→ Task
The reply should hold only the lines below from the one with "2016年2月 (1) (391, 2325)" to the end, each copied exactly.

Dataset excerpts
====================
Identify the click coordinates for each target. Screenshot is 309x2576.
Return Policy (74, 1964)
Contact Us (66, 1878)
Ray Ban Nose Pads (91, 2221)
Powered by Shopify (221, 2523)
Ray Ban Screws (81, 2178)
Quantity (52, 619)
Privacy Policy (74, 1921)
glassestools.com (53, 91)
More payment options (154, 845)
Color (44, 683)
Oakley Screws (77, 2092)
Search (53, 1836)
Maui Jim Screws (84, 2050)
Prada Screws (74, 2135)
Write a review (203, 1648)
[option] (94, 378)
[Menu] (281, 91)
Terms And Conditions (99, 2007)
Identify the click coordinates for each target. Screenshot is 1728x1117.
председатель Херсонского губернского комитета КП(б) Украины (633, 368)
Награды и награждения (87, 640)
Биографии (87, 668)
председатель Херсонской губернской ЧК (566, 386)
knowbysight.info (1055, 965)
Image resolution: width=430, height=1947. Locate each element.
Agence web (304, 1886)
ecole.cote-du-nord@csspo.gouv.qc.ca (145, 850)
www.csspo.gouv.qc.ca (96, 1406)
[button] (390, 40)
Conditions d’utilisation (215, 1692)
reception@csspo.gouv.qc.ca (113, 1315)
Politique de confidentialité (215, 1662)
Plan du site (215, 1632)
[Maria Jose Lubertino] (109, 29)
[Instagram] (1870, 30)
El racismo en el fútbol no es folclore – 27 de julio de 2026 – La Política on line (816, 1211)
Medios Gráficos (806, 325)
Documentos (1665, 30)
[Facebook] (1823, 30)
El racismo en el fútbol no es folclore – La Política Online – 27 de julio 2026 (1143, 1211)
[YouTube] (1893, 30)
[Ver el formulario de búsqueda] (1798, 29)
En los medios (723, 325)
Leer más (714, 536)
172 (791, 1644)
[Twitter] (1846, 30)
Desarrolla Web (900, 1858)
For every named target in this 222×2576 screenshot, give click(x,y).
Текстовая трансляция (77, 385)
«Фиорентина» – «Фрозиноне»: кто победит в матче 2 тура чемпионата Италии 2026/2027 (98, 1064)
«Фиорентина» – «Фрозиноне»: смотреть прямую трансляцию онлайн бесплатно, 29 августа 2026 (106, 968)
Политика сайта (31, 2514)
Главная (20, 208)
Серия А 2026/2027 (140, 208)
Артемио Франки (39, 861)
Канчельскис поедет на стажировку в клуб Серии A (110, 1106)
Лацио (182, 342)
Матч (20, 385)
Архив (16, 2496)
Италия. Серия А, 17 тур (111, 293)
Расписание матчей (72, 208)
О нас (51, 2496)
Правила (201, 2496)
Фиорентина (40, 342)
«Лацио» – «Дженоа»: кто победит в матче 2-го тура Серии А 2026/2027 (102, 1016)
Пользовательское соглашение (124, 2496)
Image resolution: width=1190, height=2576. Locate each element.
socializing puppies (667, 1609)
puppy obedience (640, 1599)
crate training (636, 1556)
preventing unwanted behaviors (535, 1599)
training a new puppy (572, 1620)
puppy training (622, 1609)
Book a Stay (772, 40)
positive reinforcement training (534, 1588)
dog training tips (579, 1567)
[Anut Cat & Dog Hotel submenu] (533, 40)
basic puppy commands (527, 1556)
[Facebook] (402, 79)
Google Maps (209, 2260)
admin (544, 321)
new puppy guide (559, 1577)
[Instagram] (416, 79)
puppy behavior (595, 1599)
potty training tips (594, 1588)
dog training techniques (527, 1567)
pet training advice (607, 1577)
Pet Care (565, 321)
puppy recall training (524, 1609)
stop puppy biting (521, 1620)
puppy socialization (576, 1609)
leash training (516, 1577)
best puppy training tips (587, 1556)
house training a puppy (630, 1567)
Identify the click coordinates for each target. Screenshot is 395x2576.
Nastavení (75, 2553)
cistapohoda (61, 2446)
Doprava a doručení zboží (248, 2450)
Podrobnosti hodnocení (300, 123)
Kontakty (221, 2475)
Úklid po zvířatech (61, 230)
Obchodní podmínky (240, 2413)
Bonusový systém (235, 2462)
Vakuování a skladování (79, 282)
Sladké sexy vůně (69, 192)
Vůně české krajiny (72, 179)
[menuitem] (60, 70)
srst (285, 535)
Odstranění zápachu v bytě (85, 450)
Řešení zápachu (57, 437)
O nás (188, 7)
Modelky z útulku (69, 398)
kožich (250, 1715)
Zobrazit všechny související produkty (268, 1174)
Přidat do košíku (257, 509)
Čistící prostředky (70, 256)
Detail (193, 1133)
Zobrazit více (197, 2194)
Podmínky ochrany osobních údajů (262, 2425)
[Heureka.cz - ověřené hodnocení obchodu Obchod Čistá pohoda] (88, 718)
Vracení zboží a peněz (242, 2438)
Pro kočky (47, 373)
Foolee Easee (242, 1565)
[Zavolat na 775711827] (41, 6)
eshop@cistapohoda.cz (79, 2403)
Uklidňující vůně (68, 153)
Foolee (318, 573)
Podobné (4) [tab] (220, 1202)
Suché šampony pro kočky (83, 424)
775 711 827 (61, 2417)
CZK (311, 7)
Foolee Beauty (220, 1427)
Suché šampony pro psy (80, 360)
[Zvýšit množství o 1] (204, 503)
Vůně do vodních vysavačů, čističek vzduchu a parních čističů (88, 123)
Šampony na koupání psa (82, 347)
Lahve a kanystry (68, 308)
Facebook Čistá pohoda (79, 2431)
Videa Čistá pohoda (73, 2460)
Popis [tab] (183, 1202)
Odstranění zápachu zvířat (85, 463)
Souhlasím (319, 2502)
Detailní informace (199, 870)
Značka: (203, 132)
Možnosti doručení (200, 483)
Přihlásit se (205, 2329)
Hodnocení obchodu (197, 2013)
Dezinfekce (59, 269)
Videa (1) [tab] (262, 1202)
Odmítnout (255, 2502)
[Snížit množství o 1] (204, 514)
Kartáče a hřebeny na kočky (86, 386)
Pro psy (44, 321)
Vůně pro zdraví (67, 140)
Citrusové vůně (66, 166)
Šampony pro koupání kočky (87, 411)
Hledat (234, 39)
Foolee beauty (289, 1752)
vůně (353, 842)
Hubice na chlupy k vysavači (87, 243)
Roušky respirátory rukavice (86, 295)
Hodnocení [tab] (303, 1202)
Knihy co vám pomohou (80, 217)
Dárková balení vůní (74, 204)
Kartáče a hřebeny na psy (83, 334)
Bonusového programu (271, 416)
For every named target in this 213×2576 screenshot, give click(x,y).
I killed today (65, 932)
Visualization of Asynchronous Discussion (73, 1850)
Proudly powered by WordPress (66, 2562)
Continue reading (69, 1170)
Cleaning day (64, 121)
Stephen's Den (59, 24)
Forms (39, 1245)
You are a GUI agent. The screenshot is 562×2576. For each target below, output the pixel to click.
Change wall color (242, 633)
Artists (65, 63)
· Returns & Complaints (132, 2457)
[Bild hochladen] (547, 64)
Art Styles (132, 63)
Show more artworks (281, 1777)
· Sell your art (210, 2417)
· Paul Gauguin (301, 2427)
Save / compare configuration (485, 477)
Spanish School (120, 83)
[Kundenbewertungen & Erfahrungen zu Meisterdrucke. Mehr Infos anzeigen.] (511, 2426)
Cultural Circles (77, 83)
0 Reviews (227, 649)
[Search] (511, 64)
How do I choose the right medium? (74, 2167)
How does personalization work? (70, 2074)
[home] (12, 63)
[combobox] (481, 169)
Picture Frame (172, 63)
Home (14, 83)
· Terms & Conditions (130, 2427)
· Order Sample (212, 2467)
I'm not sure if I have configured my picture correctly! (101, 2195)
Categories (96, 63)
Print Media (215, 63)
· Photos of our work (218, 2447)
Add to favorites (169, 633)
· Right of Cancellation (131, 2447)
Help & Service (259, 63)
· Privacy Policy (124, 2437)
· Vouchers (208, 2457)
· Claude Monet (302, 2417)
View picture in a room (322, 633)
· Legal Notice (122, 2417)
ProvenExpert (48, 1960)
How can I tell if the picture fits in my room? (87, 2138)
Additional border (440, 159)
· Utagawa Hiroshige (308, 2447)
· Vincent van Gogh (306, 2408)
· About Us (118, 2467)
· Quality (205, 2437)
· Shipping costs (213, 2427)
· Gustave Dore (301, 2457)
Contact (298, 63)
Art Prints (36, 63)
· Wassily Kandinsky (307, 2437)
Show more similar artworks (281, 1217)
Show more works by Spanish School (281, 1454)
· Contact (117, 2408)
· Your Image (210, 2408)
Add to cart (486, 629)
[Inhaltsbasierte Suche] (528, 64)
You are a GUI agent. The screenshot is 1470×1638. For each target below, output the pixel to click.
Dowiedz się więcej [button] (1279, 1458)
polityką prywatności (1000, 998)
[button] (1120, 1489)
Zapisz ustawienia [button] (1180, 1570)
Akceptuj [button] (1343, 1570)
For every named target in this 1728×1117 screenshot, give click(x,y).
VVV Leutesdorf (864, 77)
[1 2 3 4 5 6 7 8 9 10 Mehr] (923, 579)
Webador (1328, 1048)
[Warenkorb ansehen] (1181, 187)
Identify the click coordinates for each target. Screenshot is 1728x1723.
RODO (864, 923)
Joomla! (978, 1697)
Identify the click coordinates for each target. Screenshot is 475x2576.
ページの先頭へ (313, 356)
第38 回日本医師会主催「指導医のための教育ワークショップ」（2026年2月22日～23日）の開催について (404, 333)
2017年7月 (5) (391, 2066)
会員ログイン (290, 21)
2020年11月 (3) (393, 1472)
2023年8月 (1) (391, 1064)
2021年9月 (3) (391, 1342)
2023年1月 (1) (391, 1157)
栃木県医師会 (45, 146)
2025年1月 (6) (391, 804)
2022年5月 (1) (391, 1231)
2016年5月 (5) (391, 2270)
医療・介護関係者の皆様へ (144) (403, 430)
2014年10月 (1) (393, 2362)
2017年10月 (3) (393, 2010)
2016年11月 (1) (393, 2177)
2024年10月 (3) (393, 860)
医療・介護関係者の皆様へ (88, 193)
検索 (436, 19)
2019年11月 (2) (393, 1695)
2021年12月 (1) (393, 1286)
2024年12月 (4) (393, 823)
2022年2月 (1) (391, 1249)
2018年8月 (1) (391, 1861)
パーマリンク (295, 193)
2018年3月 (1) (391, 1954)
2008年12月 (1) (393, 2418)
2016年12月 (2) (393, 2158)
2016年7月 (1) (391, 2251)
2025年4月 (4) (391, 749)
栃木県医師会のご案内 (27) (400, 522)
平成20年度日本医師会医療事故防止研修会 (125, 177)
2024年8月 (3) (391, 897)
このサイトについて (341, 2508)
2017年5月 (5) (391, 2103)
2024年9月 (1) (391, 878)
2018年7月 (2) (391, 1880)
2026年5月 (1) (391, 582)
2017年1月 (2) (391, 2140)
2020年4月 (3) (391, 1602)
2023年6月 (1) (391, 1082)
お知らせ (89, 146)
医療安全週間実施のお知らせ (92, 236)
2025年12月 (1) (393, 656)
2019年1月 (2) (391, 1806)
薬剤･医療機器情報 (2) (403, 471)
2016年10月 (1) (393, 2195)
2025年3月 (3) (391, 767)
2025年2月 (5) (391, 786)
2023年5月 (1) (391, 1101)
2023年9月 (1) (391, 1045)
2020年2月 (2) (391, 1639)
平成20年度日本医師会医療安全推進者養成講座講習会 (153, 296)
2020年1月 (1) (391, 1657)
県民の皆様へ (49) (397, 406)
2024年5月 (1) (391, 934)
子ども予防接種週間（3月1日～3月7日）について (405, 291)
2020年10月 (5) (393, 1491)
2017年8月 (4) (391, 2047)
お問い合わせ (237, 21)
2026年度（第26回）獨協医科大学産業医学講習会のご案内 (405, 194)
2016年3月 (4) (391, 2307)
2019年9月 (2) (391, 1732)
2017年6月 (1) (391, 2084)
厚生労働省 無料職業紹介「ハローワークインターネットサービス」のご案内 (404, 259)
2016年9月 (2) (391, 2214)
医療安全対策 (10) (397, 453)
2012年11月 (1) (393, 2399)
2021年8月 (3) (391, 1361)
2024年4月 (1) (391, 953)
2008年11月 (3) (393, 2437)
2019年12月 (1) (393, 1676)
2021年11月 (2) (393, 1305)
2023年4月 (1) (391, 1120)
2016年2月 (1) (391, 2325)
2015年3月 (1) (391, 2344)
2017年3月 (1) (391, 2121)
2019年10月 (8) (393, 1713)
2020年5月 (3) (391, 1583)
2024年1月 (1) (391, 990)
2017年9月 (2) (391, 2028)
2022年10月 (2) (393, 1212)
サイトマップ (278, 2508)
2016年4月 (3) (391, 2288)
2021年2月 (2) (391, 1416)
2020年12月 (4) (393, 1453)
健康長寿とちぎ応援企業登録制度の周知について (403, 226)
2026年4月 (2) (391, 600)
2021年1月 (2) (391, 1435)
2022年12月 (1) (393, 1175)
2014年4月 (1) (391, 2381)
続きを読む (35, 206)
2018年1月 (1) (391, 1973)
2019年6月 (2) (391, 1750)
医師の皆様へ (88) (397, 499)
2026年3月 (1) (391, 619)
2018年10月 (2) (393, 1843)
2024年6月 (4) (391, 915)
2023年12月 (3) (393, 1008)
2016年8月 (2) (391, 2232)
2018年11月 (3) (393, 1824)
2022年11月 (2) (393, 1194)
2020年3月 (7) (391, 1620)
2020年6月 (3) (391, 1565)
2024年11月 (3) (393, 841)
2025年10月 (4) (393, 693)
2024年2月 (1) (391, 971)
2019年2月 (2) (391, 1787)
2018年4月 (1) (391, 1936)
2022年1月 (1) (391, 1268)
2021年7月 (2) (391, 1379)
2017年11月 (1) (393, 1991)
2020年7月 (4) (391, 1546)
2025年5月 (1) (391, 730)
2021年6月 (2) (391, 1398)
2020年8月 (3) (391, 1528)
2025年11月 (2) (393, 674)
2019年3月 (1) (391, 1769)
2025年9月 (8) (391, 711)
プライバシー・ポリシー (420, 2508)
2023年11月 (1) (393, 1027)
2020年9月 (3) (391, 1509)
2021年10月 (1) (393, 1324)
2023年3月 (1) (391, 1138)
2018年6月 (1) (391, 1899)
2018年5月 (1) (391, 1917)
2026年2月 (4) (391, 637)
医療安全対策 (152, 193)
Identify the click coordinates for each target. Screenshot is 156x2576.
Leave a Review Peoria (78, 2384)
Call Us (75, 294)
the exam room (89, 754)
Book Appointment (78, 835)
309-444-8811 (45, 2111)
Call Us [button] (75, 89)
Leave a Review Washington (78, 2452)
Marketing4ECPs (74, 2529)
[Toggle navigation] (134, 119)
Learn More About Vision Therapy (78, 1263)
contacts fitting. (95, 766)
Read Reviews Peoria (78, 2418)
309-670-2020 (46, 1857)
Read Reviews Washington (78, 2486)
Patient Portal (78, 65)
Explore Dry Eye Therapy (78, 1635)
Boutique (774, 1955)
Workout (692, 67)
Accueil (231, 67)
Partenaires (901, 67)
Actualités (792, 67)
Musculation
====================
→ Exercise result
2016年2月 (1) (391, 2325)
2015年3月 (1) (391, 2344)
2017年3月 (1) (391, 2121)
2019年10月 (8) (393, 1713)
2020年5月 (3) (391, 1583)
2024年1月 (1) (391, 990)
2017年9月 (2) (391, 2028)
2022年10月 (2) (393, 1212)
サイトマップ (278, 2508)
2016年4月 (3) (391, 2288)
2021年2月 (2) (391, 1416)
2020年12月 (4) (393, 1453)
健康長寿とちぎ応援企業登録制度の周知について (403, 226)
2026年4月 (2) (391, 600)
2021年1月 (2) (391, 1435)
2022年12月 (1) (393, 1175)
2014年4月 (1) (391, 2381)
続きを読む (35, 206)
2018年1月 (1) (391, 1973)
2019年6月 (2) (391, 1750)
医師の皆様へ (88) (397, 499)
2026年3月 (1) (391, 619)
2018年10月 (2) (393, 1843)
2024年6月 (4) (391, 915)
2023年12月 (3) (393, 1008)
2016年8月 (2) (391, 2232)
2018年11月 (3) (393, 1824)
2022年11月 (2) (393, 1194)
2020年3月 (7) (391, 1620)
2020年6月 (3) (391, 1565)
2024年11月 (3) (393, 841)
2025年10月 (4) (393, 693)
2024年2月 (1) (391, 971)
2019年2月 (2) (391, 1787)
2018年4月 (1) (391, 1936)
2022年1月 (1) (391, 1268)
2021年7月 (2) (391, 1379)
2017年11月 (1) (393, 1991)
2020年7月 (4) (391, 1546)
2025年5月 (1) (391, 730)
2021年6月 (2) (391, 1398)
2020年8月 (3) (391, 1528)
2025年11月 (2) (393, 674)
2019年3月 (1) (391, 1769)
2025年9月 (8) (391, 711)
プライバシー・ポリシー (420, 2508)
2023年11月 (1) (393, 1027)
2020年9月 (3) (391, 1509)
2021年10月 (1) (393, 1324)
2023年3月 (1) (391, 1138)
2018年6月 (1) (391, 1899)
2018年5月 (1) (391, 1917)
2026年2月 (4) (391, 637)
医療安全対策 (152, 193)
Identify the click coordinates for each target. Screenshot is 156x2576.
Leave a Review Peoria (78, 2384)
Call Us (75, 294)
the exam room (89, 754)
Book Appointment (78, 835)
309-444-8811 (45, 2111)
Call Us [button] (75, 89)
Leave a Review Washington (78, 2452)
Marketing4ECPs (74, 2529)
[Toggle navigation] (134, 119)
Learn More About Vision Therapy (78, 1263)
contacts fitting. (95, 766)
Read Reviews Peoria (78, 2418)
309-670-2020 (46, 1857)
Read Reviews Washington (78, 2486)
Patient Portal (78, 65)
Explore Dry Eye Therapy (78, 1635)
Boutique (774, 1955)
Workout (692, 67)
Accueil (231, 67)
Partenaires (901, 67)
Actualités (792, 67)
Musculation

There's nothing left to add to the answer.